**WHAT NEEDS TO BE DONE**. In the records below, find the line containing "Image resolution: width=441" and restate it and all lines after it exactly, through the last line.

**DATA PROVIDED**.

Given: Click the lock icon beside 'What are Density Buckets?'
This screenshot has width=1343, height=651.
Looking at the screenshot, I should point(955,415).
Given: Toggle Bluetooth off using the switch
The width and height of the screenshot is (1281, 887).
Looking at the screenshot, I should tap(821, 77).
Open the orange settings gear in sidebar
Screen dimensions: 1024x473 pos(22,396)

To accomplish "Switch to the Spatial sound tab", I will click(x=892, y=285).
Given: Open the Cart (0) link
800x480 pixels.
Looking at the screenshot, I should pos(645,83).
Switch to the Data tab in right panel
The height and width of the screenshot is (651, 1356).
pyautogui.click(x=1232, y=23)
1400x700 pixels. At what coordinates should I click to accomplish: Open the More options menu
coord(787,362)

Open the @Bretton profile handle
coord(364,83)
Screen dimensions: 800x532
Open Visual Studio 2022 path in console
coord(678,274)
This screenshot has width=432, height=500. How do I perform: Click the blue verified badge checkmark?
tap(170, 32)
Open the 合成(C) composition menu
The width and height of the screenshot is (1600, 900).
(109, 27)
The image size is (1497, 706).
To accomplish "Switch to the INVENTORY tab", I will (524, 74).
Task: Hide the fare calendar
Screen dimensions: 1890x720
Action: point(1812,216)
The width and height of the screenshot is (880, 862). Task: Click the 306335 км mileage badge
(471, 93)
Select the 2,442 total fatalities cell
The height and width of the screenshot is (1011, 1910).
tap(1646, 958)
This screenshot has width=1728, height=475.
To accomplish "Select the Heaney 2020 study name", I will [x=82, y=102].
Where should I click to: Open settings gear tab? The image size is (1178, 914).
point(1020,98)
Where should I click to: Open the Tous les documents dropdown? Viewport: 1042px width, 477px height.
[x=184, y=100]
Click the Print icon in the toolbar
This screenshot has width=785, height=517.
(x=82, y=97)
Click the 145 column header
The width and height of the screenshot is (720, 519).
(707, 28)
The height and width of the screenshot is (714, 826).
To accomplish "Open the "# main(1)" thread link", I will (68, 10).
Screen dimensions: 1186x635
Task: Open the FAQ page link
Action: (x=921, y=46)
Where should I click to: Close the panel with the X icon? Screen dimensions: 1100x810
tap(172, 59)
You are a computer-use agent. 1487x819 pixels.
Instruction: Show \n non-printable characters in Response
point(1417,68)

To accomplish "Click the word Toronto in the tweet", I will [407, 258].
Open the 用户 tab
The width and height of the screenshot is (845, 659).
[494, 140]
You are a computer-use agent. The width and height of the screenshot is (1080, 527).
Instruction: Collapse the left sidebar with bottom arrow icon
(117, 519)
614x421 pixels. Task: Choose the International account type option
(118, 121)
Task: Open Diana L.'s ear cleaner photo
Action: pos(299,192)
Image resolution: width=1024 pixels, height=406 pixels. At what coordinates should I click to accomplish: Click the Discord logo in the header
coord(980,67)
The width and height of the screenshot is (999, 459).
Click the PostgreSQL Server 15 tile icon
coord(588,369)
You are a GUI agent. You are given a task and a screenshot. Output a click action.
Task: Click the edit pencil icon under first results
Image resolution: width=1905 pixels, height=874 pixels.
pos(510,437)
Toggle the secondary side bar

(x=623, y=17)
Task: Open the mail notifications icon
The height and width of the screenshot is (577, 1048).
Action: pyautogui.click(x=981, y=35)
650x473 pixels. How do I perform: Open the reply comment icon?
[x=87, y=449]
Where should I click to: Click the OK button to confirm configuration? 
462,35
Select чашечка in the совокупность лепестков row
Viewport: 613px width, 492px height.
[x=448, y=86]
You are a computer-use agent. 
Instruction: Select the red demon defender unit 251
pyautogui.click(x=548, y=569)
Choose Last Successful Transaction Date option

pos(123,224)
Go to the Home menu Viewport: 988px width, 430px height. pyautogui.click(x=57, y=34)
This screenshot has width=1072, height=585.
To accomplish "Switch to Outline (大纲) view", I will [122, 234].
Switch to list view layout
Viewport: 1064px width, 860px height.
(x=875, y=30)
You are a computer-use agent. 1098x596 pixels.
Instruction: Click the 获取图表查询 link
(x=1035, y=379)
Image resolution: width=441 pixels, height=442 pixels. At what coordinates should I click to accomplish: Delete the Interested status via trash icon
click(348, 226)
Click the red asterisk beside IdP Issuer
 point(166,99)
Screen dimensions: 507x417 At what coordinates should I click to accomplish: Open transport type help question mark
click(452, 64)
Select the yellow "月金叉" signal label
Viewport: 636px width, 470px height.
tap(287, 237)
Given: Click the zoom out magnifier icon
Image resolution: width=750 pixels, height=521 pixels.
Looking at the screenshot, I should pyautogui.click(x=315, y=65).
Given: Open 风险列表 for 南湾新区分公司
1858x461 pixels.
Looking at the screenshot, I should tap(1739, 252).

**EXERCISE RESULT**.
Image resolution: width=441 pixels, height=442 pixels. At what coordinates should I click to accomplish: Delete the Interested status via trash icon
click(348, 226)
Click the red asterisk beside IdP Issuer
 point(166,99)
Screen dimensions: 507x417 At what coordinates should I click to accomplish: Open transport type help question mark
click(452, 64)
Select the yellow "月金叉" signal label
Viewport: 636px width, 470px height.
tap(287, 237)
Given: Click the zoom out magnifier icon
Image resolution: width=750 pixels, height=521 pixels.
Looking at the screenshot, I should pyautogui.click(x=315, y=65).
Given: Open 风险列表 for 南湾新区分公司
1858x461 pixels.
Looking at the screenshot, I should tap(1739, 252).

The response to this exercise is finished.